Category: Economic Conspiracy
- The Great Reset of 1929
The Great Reset of 1929 was the theory that the Great Depression was not merely a collapse caused by speculation, structural weakness, monetary contraction, and financial panic, but a controlled burn of the economy designed to wipe out smaller wealth, reorganize ownership, and tighten elite command over credit and industry. The label “Great Reset” is retrospective, but the theory itself interprets the crash and depression as a deliberate clearing operation. In this view, mass unemployment, bankruptcies, and bank failures were not simply tragic outcomes; they were the mechanism by which an old economic landscape was destroyed and a more centralized one prepared.
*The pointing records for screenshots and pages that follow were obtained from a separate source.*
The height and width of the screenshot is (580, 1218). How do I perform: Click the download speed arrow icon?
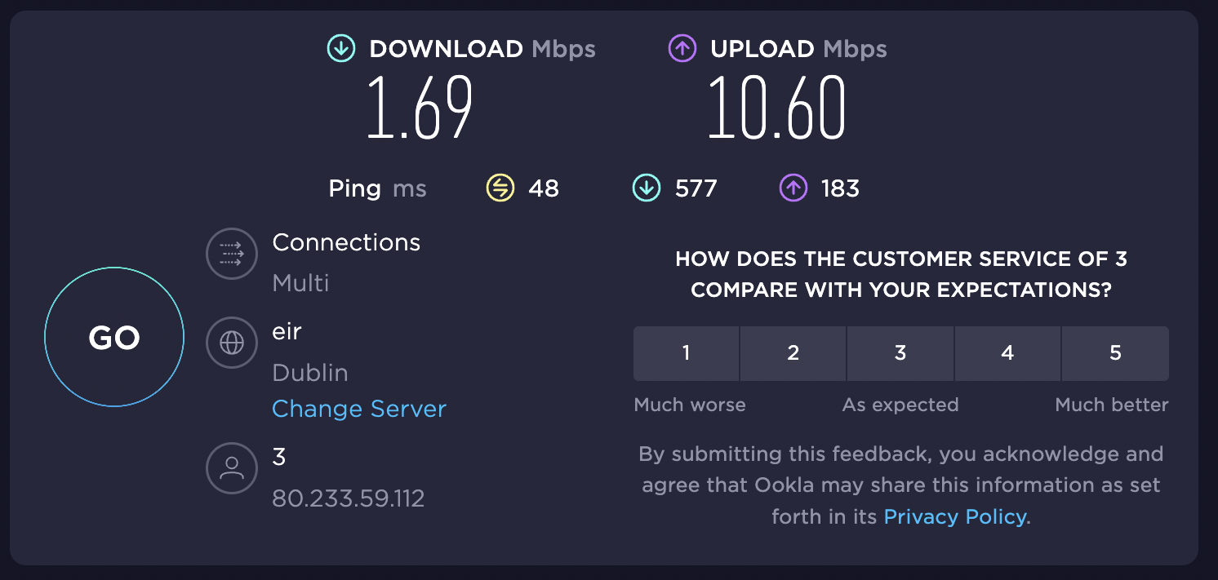(340, 48)
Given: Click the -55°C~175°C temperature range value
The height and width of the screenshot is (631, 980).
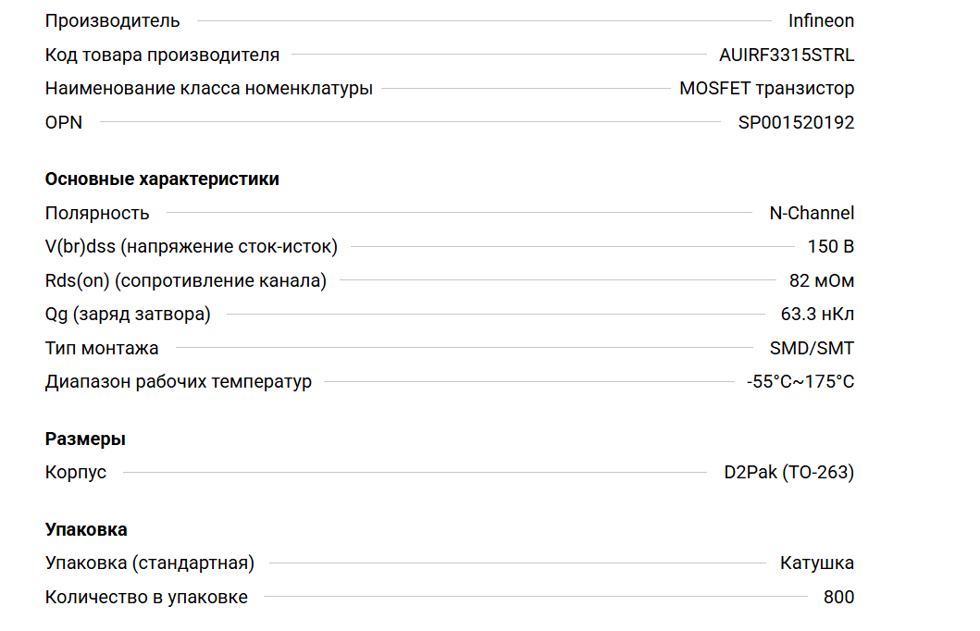Looking at the screenshot, I should point(800,382).
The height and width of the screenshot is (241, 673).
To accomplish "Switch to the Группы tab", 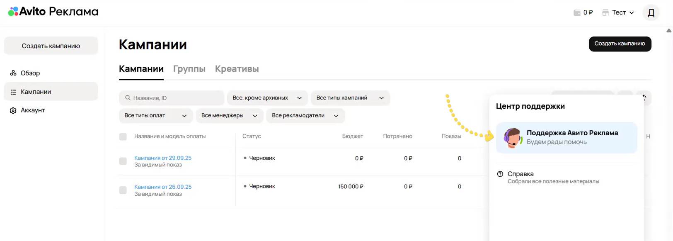I will (x=189, y=69).
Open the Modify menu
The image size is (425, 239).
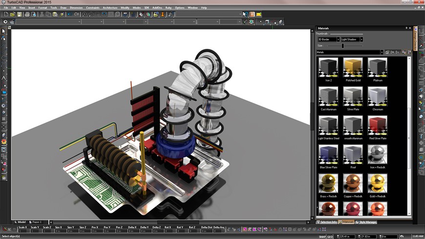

Because the crash of 1929 really was preceded by speculation and followed by enormous financial concentration and institutional reform, the theory has remained one of the most durable elite-management narratives of the era.
- The Planned Depression
The Planned Depression was the belief that the Great Depression was not an uncontrolled collapse but a deliberately induced contraction in which the Federal Reserve and allied financial interests shrank the money supply, tightened credit, and triggered foreclosure in order to absorb farms, homes, businesses, and productive assets at distressed prices. In this theory, the crash of 1929 was only the public spectacle; the true mechanism was monetary strangulation. The theory drew strength from the real historical fact that the money supply fell sharply between 1929 and 1933, banks failed in waves, and ownership shifted dramatically as borrowers lost access to credit. The conspiracy version converted monetary failure into intentional liquidation.